(Extracted records)
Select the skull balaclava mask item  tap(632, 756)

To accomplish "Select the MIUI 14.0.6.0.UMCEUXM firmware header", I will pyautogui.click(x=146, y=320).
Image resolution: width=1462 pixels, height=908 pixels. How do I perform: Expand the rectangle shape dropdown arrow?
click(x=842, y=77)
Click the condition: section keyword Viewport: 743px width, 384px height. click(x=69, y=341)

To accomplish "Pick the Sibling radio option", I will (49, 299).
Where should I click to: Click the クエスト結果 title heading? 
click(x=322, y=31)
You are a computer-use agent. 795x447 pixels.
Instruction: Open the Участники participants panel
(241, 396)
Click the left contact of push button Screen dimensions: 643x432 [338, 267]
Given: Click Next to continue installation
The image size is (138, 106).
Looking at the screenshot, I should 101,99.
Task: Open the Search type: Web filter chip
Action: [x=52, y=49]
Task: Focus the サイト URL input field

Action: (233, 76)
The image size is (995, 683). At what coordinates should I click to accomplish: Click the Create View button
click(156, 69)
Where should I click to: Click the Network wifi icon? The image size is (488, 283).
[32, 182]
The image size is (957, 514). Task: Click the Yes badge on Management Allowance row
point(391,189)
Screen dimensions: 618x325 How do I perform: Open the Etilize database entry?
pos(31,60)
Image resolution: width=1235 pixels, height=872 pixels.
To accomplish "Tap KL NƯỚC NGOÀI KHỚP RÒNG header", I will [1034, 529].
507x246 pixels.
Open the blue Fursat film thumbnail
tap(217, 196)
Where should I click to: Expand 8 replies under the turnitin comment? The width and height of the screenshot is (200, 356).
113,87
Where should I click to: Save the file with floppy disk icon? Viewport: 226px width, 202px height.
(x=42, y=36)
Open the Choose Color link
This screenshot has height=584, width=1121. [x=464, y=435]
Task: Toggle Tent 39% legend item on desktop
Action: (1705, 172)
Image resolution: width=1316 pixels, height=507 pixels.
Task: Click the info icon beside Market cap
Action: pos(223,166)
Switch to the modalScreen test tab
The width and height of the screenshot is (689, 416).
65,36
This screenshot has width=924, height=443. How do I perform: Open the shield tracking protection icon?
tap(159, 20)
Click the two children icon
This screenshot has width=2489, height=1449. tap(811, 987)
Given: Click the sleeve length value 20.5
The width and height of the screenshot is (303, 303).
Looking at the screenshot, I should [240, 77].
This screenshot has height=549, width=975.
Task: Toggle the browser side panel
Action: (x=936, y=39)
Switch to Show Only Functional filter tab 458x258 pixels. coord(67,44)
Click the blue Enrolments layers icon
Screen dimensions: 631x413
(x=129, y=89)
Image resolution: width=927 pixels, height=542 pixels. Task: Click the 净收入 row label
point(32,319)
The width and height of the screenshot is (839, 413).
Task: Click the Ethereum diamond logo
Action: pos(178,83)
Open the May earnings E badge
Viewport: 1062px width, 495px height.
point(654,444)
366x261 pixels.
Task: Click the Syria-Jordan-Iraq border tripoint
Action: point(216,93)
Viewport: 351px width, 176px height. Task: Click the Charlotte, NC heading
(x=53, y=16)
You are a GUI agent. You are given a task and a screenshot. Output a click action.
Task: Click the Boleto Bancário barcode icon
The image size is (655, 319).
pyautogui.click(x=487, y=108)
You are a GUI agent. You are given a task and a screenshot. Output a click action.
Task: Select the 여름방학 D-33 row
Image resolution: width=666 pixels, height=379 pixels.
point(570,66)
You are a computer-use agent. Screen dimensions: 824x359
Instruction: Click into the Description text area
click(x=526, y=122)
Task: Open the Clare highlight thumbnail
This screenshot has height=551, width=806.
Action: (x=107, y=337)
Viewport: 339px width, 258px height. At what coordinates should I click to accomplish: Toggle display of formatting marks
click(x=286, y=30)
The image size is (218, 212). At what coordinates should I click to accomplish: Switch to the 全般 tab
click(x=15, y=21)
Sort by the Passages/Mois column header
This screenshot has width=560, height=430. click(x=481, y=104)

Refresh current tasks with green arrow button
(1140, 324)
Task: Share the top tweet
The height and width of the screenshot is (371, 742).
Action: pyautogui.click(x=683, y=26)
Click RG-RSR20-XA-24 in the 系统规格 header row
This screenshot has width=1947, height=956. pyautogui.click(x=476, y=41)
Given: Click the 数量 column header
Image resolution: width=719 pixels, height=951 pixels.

TASK PROMPT - Each of the records above is to be reproduced word for word.

RESULT BELOW -
Select the skull balaclava mask item  tap(632, 756)

To accomplish "Select the MIUI 14.0.6.0.UMCEUXM firmware header", I will pyautogui.click(x=146, y=320).
Image resolution: width=1462 pixels, height=908 pixels. How do I perform: Expand the rectangle shape dropdown arrow?
click(x=842, y=77)
Click the condition: section keyword Viewport: 743px width, 384px height. click(x=69, y=341)

To accomplish "Pick the Sibling radio option", I will (49, 299).
Where should I click to: Click the クエスト結果 title heading? 
click(x=322, y=31)
You are a computer-use agent. 795x447 pixels.
Instruction: Open the Участники participants panel
(241, 396)
Click the left contact of push button Screen dimensions: 643x432 [338, 267]
Given: Click Next to continue installation
The image size is (138, 106).
Looking at the screenshot, I should 101,99.
Task: Open the Search type: Web filter chip
Action: [x=52, y=49]
Task: Focus the サイト URL input field

Action: (233, 76)
The image size is (995, 683). At what coordinates should I click to accomplish: Click the Create View button
click(156, 69)
Where should I click to: Click the Network wifi icon? The image size is (488, 283).
[32, 182]
The image size is (957, 514). Task: Click the Yes badge on Management Allowance row
point(391,189)
Screen dimensions: 618x325 How do I perform: Open the Etilize database entry?
pos(31,60)
Image resolution: width=1235 pixels, height=872 pixels.
To accomplish "Tap KL NƯỚC NGOÀI KHỚP RÒNG header", I will [1034, 529].
507x246 pixels.
Open the blue Fursat film thumbnail
tap(217, 196)
Where should I click to: Expand 8 replies under the turnitin comment? The width and height of the screenshot is (200, 356).
113,87
Where should I click to: Save the file with floppy disk icon? Viewport: 226px width, 202px height.
(x=42, y=36)
Open the Choose Color link
This screenshot has height=584, width=1121. [x=464, y=435]
Task: Toggle Tent 39% legend item on desktop
Action: (1705, 172)
Image resolution: width=1316 pixels, height=507 pixels.
Task: Click the info icon beside Market cap
Action: pos(223,166)
Switch to the modalScreen test tab
The width and height of the screenshot is (689, 416).
65,36
This screenshot has width=924, height=443. How do I perform: Open the shield tracking protection icon?
tap(159, 20)
Click the two children icon
This screenshot has width=2489, height=1449. tap(811, 987)
Given: Click the sleeve length value 20.5
The width and height of the screenshot is (303, 303).
Looking at the screenshot, I should [240, 77].
This screenshot has height=549, width=975.
Task: Toggle the browser side panel
Action: (x=936, y=39)
Switch to Show Only Functional filter tab 458x258 pixels. coord(67,44)
Click the blue Enrolments layers icon
Screen dimensions: 631x413
(x=129, y=89)
Image resolution: width=927 pixels, height=542 pixels. Task: Click the 净收入 row label
point(32,319)
The width and height of the screenshot is (839, 413).
Task: Click the Ethereum diamond logo
Action: pos(178,83)
Open the May earnings E badge
Viewport: 1062px width, 495px height.
point(654,444)
366x261 pixels.
Task: Click the Syria-Jordan-Iraq border tripoint
Action: point(216,93)
Viewport: 351px width, 176px height. Task: Click the Charlotte, NC heading
(x=53, y=16)
You are a GUI agent. You are given a task and a screenshot. Output a click action.
Task: Click the Boleto Bancário barcode icon
The image size is (655, 319).
pyautogui.click(x=487, y=108)
You are a GUI agent. You are given a task and a screenshot. Output a click action.
Task: Select the 여름방학 D-33 row
Image resolution: width=666 pixels, height=379 pixels.
point(570,66)
You are a computer-use agent. Screen dimensions: 824x359
Instruction: Click into the Description text area
click(x=526, y=122)
Task: Open the Clare highlight thumbnail
This screenshot has height=551, width=806.
Action: (x=107, y=337)
Viewport: 339px width, 258px height. At what coordinates should I click to accomplish: Toggle display of formatting marks
click(x=286, y=30)
The image size is (218, 212). At what coordinates should I click to accomplish: Switch to the 全般 tab
click(x=15, y=21)
Sort by the Passages/Mois column header
This screenshot has width=560, height=430. click(x=481, y=104)

Refresh current tasks with green arrow button
(1140, 324)
Task: Share the top tweet
The height and width of the screenshot is (371, 742).
Action: pyautogui.click(x=683, y=26)
Click RG-RSR20-XA-24 in the 系统规格 header row
This screenshot has width=1947, height=956. pyautogui.click(x=476, y=41)
Given: Click the 数量 column header
Image resolution: width=719 pixels, height=951 pixels.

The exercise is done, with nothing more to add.